中小・中堅企業に内包する管理職人材の課題-19-ロールモデル無き管理職の悲哀

 中小・中堅企業の管理職を数多く見ていると、一つの共通した特徴に気付く。それは、自らが目指すべき管理職像、すなわちロールモデルを持たないまま管理職になっている者が極めて多いという事実である。現場で一定の成果を上げた結果として昇進し、その延長線上で管理職を務めている。しかし、その過程で管理職としての役割や組織運営、人材育成について体系的に学ぶ機会はほとんど与えられていない。
 このため判断基準は常に自分自身の経験だけになる。「自分もそうやって覚えた」「自分も苦労してきた」という経験則が唯一の拠り所となる。しかし、経験は重要ではあるものの、それだけでは組織を率いることはできない。経験とは過去の成功体験であり、環境や人材が変われば、そのまま通用する保証はないからである。にもかかわらず、多くの管理職は自らの経験を絶対視し、新たな知識を学び、自分自身を更新する努力を後回しにしてしまう。ここにロールモデル無き管理職の悲哀がある。

 その影響は中途採用者を含めた人材育成に顕著に表れる。自分が十分に教えられた経験を持たない管理職は、部下(新人・新任)への教え方も知らない。業務を説明したつもりになり、「あとは自分で考えろ」と現場へ送り出す。本人は権限委譲のつもりかもしれないが、実態は単なる丸投げである。そして部下が成果を出せなければ、「主体性が足りない」「最近の若者は受け身だ」「想定した動きをしてくれない」と責任を部下へ転嫁する。しかし、その部下もまた、何をどのように考えればよいのかを教えられていないのである。
 やがて部下は「言われたことだけをやればよい」と考えるようになり、指示されない仕事には手を出さなくなる。一方で陰では上司を批判し、自分は被害者であるかのように振る舞う。
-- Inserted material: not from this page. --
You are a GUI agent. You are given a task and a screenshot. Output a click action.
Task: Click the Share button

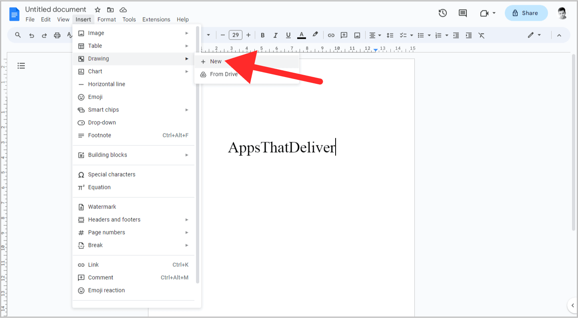coord(526,13)
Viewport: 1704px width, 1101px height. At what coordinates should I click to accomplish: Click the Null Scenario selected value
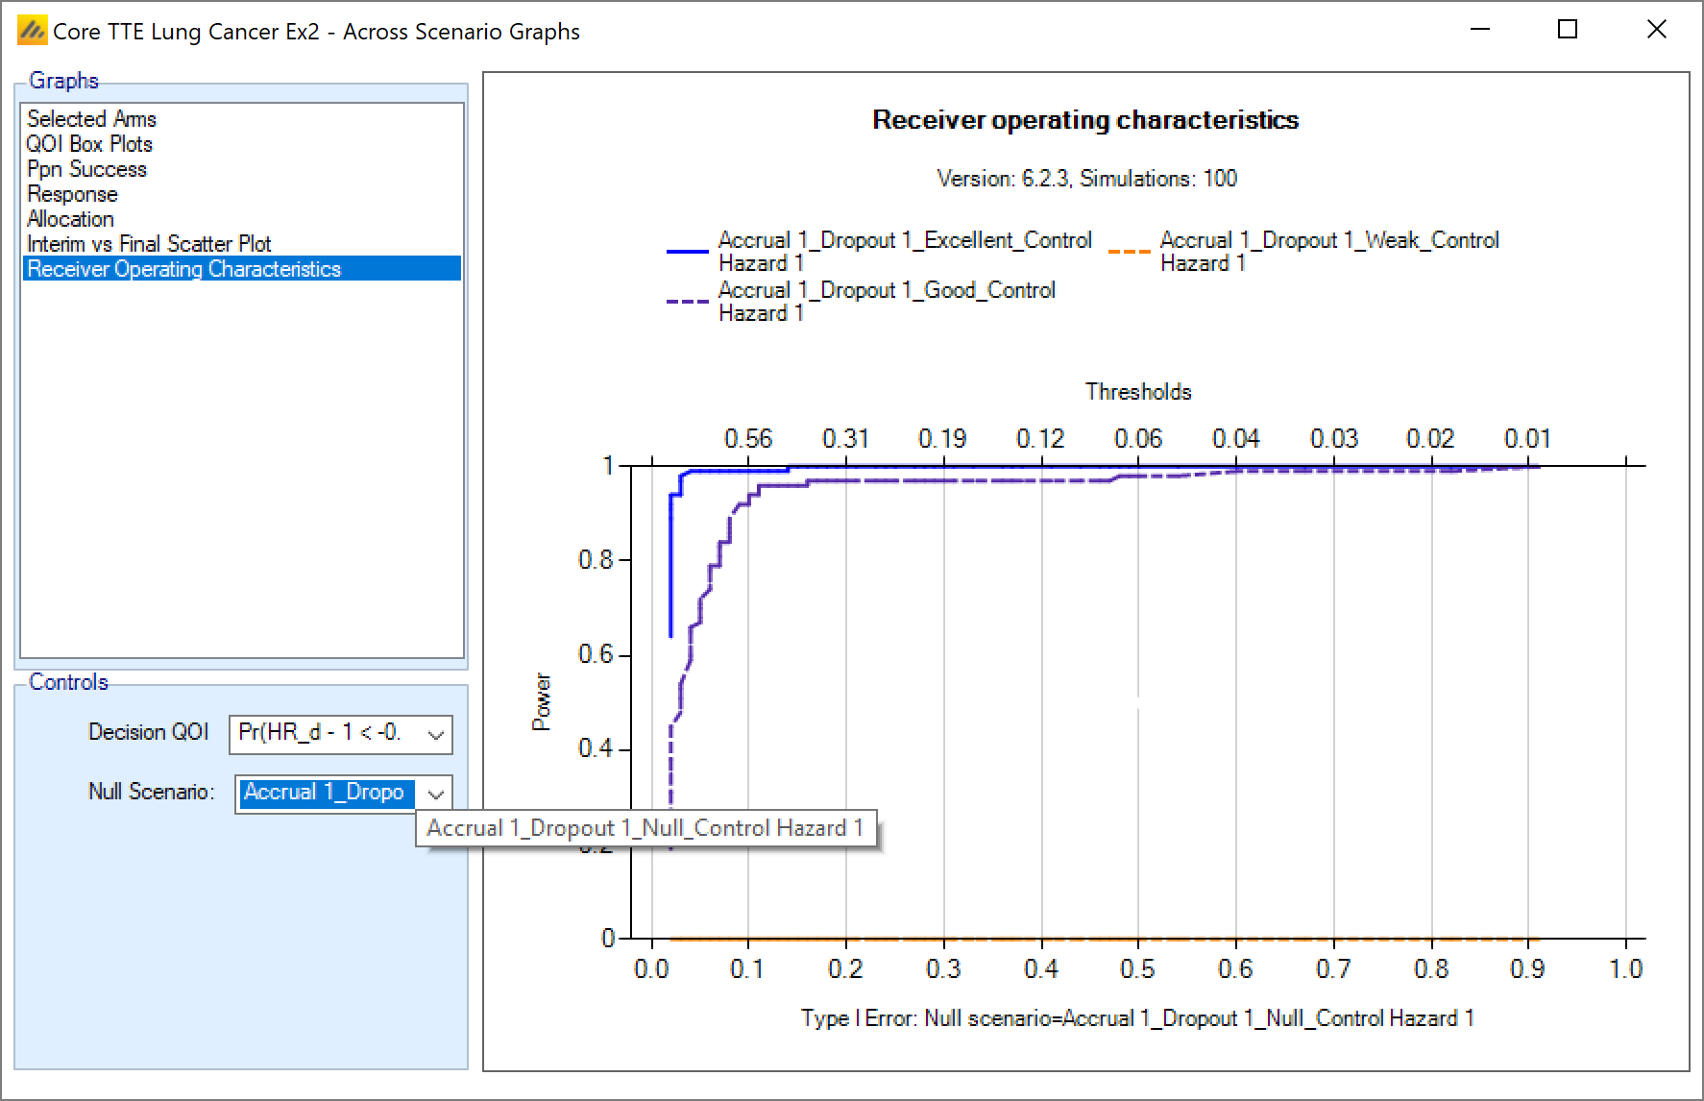325,793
しかし、それもまた上司と同じ思考様式をなぞっているにすぎない。結局、自ら学ばず、人のせいにする姿勢まで再生産されるのである。これでは人材は育たない。育つのは、せいぜい現在の管理職と同じ水準の人材だけである。結果的に組織の成長は望めなくなる。

 マネジメントとは人を管理する仕事ではない。人が成果を出せる環境を整えるのが仕事でありミッションでもある。仕事の目的が共有され、必要な情報が流れ、役割が明確であり、失敗から学べる環境を整備することこそマネジメントを担う者の本来の役割である。そのためには、自分自身が学び続ける姿勢を持たなければならない。経営を理解し、組織論を学び、人材育成を学び、自分の判断を常に検証することで初めて部下に適切な支援ができる。
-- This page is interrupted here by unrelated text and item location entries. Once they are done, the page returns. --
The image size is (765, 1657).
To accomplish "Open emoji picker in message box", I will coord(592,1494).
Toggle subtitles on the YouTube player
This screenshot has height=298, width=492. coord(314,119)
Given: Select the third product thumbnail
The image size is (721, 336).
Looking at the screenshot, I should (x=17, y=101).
 しかし、ロールモデルを持たない管理職は、自らの経験だけを正解だと思い込みやすい。しかも役職が上がるほど周囲から率直な助言を受ける機会は減り、「自分のやり方は正しい」という小さな成功体験が固定・凝縮化されていく。その結果、自分より優秀な人材を育てることができなくなる。人は自分が学んだ範囲までしか教えられず、自分が理解している水準までしか育てられないからである。組織が停滞する原因は、必ずしも社員の能力不足ではない。マネジメントを担う者自身の学びが止まっていることにある場合も少なくない。
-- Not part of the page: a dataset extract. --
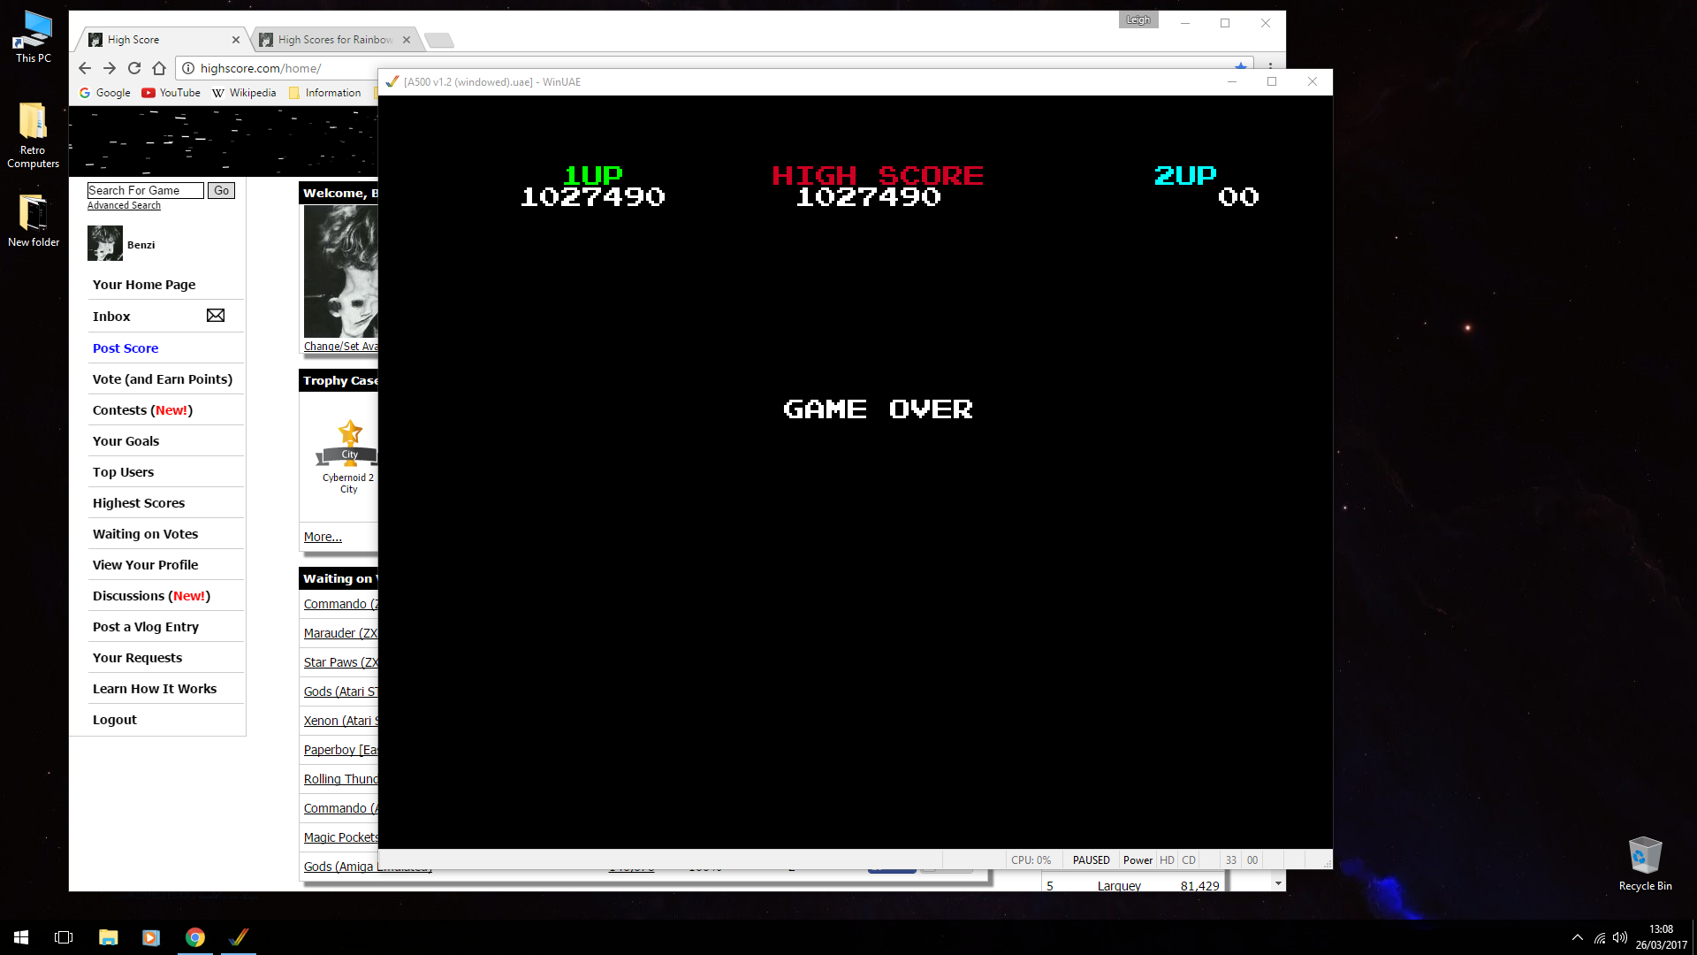Toggle PAUSED status in WinUAE bar
This screenshot has width=1697, height=955.
(x=1091, y=860)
 企業組織は未来に向かって成長し続けなければならない。成長するとは今日的には「存続する」ことと同意語でもある。しかし、管理職が昨日までの成功体験だけで組織を運営している限り、未来を創ることはできない。現場でマネジメントを担う者は、自分自身の経験を伝承する存在ではなく、自分を超える人材を育てる存在である。そのためには、自分が知らないことを認め、外部から学び、他社の優れた実践を取り入れ、自らの考え方を更新し続ける謙虚さが欠かせない。
 ロールモデルとは、単に優秀な上司を意味するものではない。学び続ける姿勢そのものが、部下にとって最大のロールモデルとなるのである。経営者が本当に取り組むべき課題は、管理職層を現場の延長線上で育てることではない。管理職自身が学び続ける仕組みを組織の中に構築することである。学習する管理職が増えたとき、初めて管理職は自分と同じレベルの人材を再生産する存在から、自分を超える人材を育てる存在へと変わり、組織もまた持続的な成長軌道に乗る。